TASK TO COMPLETE: Reproduce the listing below verbatim, from its first line through the line containing "Click the rupee", including that line.

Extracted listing
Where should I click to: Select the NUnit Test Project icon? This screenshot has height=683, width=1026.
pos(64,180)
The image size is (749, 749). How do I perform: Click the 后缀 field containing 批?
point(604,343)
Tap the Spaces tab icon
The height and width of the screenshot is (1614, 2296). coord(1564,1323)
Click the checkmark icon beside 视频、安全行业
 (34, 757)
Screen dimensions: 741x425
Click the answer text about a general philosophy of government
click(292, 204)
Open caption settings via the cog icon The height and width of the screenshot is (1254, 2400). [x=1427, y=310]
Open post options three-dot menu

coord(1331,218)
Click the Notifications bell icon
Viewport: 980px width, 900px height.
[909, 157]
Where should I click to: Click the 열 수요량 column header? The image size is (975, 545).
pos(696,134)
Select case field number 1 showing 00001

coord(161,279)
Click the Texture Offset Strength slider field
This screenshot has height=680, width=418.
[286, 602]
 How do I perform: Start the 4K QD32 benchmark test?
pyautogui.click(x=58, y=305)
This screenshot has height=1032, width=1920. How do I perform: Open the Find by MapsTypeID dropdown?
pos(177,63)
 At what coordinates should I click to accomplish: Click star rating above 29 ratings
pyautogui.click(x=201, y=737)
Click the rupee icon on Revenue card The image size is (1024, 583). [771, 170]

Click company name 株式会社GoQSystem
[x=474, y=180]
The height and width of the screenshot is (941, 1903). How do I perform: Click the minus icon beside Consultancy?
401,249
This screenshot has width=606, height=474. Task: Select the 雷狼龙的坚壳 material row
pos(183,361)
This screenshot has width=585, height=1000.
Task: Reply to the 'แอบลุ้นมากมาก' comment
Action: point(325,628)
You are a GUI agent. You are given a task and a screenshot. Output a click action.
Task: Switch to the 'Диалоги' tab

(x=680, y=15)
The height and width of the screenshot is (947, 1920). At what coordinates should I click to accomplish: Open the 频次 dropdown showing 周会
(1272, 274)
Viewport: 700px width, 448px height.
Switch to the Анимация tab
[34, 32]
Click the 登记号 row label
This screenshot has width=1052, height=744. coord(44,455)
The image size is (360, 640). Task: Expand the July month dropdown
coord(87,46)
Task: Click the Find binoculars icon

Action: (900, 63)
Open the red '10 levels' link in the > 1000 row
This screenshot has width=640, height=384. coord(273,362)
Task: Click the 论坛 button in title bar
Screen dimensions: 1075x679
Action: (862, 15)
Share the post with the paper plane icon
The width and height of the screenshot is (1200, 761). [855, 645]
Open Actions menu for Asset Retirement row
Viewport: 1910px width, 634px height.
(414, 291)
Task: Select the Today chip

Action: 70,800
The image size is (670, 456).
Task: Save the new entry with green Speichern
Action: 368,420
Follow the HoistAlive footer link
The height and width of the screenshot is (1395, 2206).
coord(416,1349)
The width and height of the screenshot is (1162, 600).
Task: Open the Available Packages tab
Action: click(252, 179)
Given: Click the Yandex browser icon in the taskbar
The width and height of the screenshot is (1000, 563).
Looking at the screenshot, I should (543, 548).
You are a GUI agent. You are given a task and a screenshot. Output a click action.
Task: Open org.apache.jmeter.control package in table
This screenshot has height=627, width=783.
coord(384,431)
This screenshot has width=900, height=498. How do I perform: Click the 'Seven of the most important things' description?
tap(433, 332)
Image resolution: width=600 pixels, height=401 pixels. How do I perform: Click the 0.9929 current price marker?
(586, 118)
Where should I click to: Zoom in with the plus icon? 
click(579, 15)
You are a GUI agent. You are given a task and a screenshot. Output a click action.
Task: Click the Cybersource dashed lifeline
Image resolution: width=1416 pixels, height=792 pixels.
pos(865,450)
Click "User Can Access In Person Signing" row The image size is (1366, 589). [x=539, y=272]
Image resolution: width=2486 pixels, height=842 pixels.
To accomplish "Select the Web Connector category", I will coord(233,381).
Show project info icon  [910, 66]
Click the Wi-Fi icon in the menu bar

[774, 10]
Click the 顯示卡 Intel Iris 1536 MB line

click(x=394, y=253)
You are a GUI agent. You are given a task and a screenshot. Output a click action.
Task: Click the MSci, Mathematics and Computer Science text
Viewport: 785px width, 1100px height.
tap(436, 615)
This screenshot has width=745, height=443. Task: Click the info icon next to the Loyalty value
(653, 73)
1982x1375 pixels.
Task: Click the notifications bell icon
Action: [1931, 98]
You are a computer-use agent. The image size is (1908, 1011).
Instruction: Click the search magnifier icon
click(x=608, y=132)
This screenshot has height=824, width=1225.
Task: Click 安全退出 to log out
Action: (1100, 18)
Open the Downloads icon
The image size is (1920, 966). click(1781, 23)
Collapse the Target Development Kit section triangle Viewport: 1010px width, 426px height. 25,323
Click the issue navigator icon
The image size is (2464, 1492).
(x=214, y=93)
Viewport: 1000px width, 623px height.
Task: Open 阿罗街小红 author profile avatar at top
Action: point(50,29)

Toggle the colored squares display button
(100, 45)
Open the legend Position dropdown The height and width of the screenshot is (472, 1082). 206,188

TASK ANSWER:
Where should I click to: Select the NUnit Test Project icon? This screenshot has height=683, width=1026.
pos(64,180)
The image size is (749, 749). How do I perform: Click the 后缀 field containing 批?
point(604,343)
Tap the Spaces tab icon
The height and width of the screenshot is (1614, 2296). coord(1564,1323)
Click the checkmark icon beside 视频、安全行业
 (34, 757)
Screen dimensions: 741x425
Click the answer text about a general philosophy of government
click(292, 204)
Open caption settings via the cog icon The height and width of the screenshot is (1254, 2400). [x=1427, y=310]
Open post options three-dot menu

coord(1331,218)
Click the Notifications bell icon
Viewport: 980px width, 900px height.
[909, 157]
Where should I click to: Click the 열 수요량 column header? The image size is (975, 545).
pos(696,134)
Select case field number 1 showing 00001

coord(161,279)
Click the Texture Offset Strength slider field
This screenshot has height=680, width=418.
[286, 602]
 How do I perform: Start the 4K QD32 benchmark test?
pyautogui.click(x=58, y=305)
This screenshot has height=1032, width=1920. How do I perform: Open the Find by MapsTypeID dropdown?
pos(177,63)
 At what coordinates should I click to accomplish: Click star rating above 29 ratings
pyautogui.click(x=201, y=737)
Click the rupee icon on Revenue card The image size is (1024, 583). [771, 170]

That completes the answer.